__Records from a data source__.
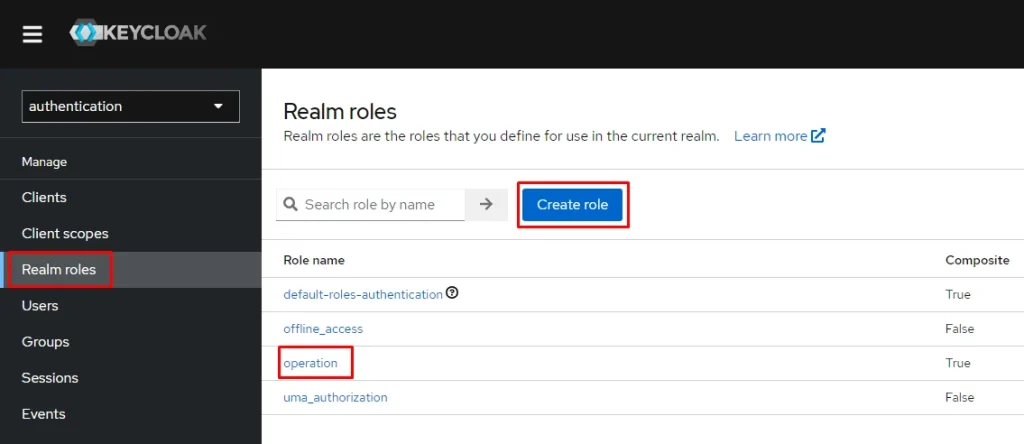Click the Create role button

pos(572,204)
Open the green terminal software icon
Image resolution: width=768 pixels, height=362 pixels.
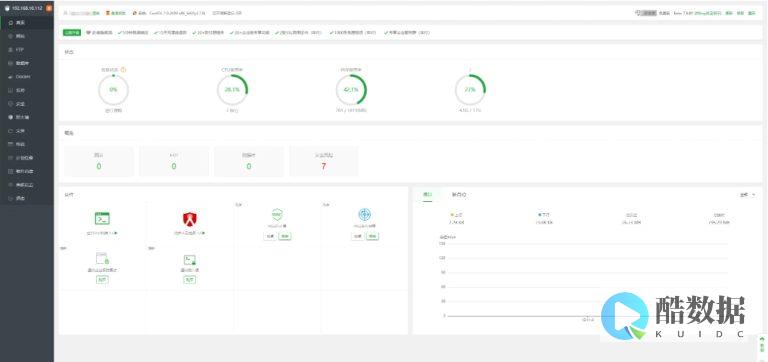pyautogui.click(x=102, y=218)
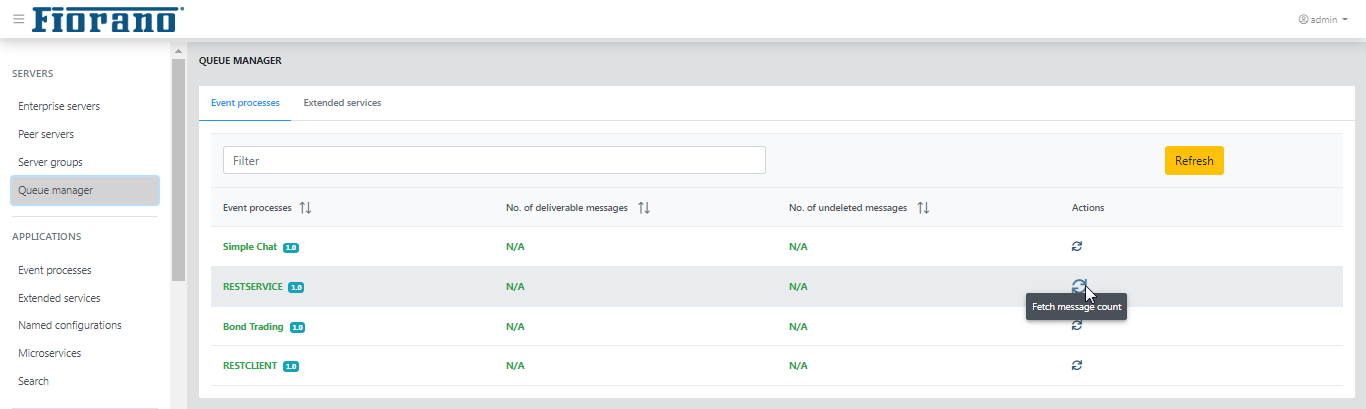Focus the Filter input field

coord(494,160)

__WHAT IS REQUIRED__.
Retype the line containing "Image resolution: width=768" and each line after it through the last line of the entries above, exactly, with no pictures and nothing else.

__WRITTEN RESPONSE__.
Image resolution: width=768 pixels, height=362 pixels.
pyautogui.click(x=102, y=218)
Focus the Filter input field

coord(494,160)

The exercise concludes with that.